Kmeans

Source: http://stanford.edu/~cpiech/cs221/handouts/kmeans.html

K-Means is one of the most popular "clustering" algorithms.K-Means finds the best centroids by alternating between (1) assigning data points to clusters based on the current centroids (2) chosing centroids (points which are the center of a cluster) based on the current assignment of data points to clusters.

The Algorithm

In the clustering problem, we are given a training set $x^{(1)},...,x^{(m)}$, and want to group the data into a few cohesive "clusters." Here, we are given feature vectors for each data point $x^{(i)}∈R^n$ as usual; but no labels $y^{(i)}$ (making this an unsupervised learning problem). Our goal is to predict $k$ centroids and a label $c^{(i)}$ for each datapoint. The k-means clustering algorithm is as follows:

  1. Initial cluster centroids ${u_1},...,{u_k}∈R^n$ randomly.
  2. Repeat until Convergence:

    (1) For every $i$, set $c^{(i)}:=arg{min}_j{||x^{(i)}-u_j||}^2$

    (2) For each $j$, set $u_j:=\frac{\sum_{i=1}^m {1{(c^{(i)}=j)}x^{(i)}}}{\sum_{i=1}^m {1{(c^{(i)}=j)}}}$

In [1]:
import numpy as np
from scipy.spatial.distance import cdist
import matplotlib.pyplot as plt
from sklearn.cluster import KMeans
In [2]:
# calculate Euclidean distance
def euclDistance(vector1, vector2):
    return np.sqrt(np.sum(np.power(vector2 - vector1, 2)))
In [3]:
# init centroids with random samples  
def initCentroids(dataSet, k):
    numSamples, dim = dataSet.shape
    index = np.random.uniform(0, numSamples, k).astype(int)
    centroids = dataSet[index]
    return centroids
In [4]:
# show your cluster (only available with 2-D data) 
def showCluster(dataSet, k, centroids, clusterAssment):  
    numSamples, dim = dataSet.shape
    if dim != 2:
        print ("Sorry! I can not draw because the dimension of your data is not 2!")  
        return 1  
  
    mark = ['or', 'ob', 'og', 'ok', '^r', '+r', 'sr', 'dr', '<r', 'pr']  
    if k > len(mark):
        print ("Sorry! Your k is too large!")  
        return 1

    # draw all samples
    for i in range(numSamples):
        # assign colors for samples
        markIndex = int(clusterAssment[i, 0])
        plt.plot(dataSet[i, 0], dataSet[i, 1], mark[markIndex])

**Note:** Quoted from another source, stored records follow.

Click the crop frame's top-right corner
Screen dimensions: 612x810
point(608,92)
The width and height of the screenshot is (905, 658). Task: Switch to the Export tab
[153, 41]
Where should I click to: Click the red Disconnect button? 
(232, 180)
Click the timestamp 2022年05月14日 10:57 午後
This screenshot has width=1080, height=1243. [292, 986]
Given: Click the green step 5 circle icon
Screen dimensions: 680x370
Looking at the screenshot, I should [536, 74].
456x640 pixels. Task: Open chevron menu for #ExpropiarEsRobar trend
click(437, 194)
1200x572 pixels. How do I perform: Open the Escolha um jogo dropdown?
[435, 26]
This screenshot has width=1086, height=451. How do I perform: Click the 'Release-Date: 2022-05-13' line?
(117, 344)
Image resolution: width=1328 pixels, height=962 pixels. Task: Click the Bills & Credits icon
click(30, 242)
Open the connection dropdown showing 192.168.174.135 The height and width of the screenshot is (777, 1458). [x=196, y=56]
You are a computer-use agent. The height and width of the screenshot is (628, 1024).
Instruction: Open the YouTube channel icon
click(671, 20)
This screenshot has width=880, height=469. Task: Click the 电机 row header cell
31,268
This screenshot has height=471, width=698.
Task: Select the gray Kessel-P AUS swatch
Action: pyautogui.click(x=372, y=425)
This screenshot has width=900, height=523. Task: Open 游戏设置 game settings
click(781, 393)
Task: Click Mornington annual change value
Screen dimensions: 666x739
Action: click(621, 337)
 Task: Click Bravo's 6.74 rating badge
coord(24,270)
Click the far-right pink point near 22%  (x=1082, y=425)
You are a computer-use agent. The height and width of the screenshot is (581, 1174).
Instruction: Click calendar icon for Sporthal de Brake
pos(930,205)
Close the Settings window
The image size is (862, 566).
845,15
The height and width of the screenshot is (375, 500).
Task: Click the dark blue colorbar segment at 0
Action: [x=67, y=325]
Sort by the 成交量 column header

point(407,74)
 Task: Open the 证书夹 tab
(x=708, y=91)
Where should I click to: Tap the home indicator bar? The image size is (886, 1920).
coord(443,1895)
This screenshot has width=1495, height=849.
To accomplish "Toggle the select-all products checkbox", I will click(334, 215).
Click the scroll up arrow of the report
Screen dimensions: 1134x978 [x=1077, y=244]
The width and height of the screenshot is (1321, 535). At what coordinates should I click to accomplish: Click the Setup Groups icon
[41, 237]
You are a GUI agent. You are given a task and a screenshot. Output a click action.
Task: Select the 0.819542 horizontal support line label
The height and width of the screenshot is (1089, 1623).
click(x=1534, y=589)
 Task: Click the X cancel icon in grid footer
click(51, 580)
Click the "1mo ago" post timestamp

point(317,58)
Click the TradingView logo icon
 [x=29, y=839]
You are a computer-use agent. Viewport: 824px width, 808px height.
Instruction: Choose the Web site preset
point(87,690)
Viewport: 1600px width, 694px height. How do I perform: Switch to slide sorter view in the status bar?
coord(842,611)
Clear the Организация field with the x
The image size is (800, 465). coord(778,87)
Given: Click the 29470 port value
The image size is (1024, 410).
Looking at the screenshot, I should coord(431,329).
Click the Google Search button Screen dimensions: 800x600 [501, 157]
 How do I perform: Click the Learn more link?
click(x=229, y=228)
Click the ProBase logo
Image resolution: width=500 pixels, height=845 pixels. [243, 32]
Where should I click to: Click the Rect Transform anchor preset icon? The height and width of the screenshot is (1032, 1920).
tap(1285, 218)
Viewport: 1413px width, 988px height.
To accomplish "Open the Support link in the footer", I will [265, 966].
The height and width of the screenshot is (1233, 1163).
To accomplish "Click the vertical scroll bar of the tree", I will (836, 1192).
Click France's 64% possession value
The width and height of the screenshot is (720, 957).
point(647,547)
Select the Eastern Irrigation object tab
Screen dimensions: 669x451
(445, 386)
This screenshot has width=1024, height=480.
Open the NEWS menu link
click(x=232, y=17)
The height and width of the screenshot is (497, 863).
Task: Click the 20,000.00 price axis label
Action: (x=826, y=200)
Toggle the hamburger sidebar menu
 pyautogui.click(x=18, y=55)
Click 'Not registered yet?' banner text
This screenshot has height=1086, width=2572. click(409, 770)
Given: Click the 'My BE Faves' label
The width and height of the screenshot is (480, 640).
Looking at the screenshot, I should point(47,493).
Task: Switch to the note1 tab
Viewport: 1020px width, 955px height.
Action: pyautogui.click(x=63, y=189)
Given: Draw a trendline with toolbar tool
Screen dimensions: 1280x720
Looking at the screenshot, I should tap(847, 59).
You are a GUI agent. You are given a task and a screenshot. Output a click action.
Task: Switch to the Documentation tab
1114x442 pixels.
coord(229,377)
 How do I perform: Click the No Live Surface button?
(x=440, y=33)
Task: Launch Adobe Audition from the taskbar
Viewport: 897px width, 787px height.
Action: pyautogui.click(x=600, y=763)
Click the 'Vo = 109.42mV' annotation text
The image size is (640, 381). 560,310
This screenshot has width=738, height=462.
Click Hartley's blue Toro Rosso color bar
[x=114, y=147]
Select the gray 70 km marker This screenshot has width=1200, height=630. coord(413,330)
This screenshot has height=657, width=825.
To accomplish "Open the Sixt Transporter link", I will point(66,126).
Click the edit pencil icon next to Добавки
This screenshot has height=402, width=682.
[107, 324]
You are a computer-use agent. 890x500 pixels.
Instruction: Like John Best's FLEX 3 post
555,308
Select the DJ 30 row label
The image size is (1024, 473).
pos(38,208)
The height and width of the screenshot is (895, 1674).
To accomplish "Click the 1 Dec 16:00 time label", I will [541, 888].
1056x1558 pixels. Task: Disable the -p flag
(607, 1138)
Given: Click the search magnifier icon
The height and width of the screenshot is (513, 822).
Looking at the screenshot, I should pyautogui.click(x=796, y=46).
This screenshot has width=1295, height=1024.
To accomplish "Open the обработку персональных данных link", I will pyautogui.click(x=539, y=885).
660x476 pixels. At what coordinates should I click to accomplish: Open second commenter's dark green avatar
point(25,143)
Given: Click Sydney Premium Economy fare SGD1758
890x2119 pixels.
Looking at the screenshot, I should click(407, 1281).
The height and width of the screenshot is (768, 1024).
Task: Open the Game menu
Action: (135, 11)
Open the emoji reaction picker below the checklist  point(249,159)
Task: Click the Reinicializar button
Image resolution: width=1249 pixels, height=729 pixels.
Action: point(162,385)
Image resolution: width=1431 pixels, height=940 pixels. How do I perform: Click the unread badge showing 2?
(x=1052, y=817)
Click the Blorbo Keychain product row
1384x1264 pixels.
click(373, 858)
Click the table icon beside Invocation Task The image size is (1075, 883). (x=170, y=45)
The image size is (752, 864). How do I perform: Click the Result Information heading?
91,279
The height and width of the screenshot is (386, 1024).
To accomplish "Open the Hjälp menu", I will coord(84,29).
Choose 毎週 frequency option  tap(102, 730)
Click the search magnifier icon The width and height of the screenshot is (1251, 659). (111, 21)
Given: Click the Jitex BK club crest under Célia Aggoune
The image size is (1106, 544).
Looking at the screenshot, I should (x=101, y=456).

    mark = ['Dr', 'Db', 'Dg', 'Dk', '^b', '+b', 'sb', 'db', '<b', 'pb']  
    # draw the centroids
    for i in range(k):
        plt.plot(centroids[i, 0], centroids[i, 1], mark[i], markersize = 12)  

    plt.show()
In [5]:
# k-means cluster
def kmeans(dataSet, k):  
    numSamples = dataSet.shape[0]
    # store which cluster this sample belongs to
    clusterAssment = np.zeros([numSamples, 1])
    clusterChanged = True

    ## step 1: init centroids
    centroids = initCentroids(dataSet, k)

    epoch = 0
    while clusterChanged:
        clusterChanged = False
        ## for each sample
        for i in range(numSamples):
            minDist  = float('inf')
            minIndex = 0
            # for each centroid
            # step 2: find the centroid who is closest  
            for j in range(k):  
                distance = euclDistance(centroids[j, :], dataSet[i, :])  
                if distance < minDist:  
                    minDist  = distance  
                    minIndex = j  
              
            ## step 3: update its cluster 
            if clusterAssment[i, 0] != minIndex:
                clusterChanged = True
                clusterAssment[i, :] = minIndex

        ## step 4: update centroids
        for j in range(k):
            pointsInCluster = dataSet[np.nonzero(clusterAssment[:, 0] == j)[0], :]
            centroids[j, :] = np.mean(pointsInCluster, axis=0)
        
        if epoch < 5:
            print('epoch: ' + str(epoch))
            showCluster(dataSet, k, centroids, clusterAssment)
        epoch = epoch + 1
        
    print ('Congratulations, cluster complete!')
    return centroids, clusterAssment
In [6]:
# k-means cluster
def kmeans_simple(dataSet, k):
    numSamples = dataSet.shape[0]
    clusterChanged = True
    clusterAssment = np.zeros([numSamples, 1])
    
    ## step 1: init centroids
    centroids = initCentroids(dataSet, k)

    while clusterChanged:
        clusterChanged = False
        # calculate pairwise distance
        distance = cdist(dataSet, centroids)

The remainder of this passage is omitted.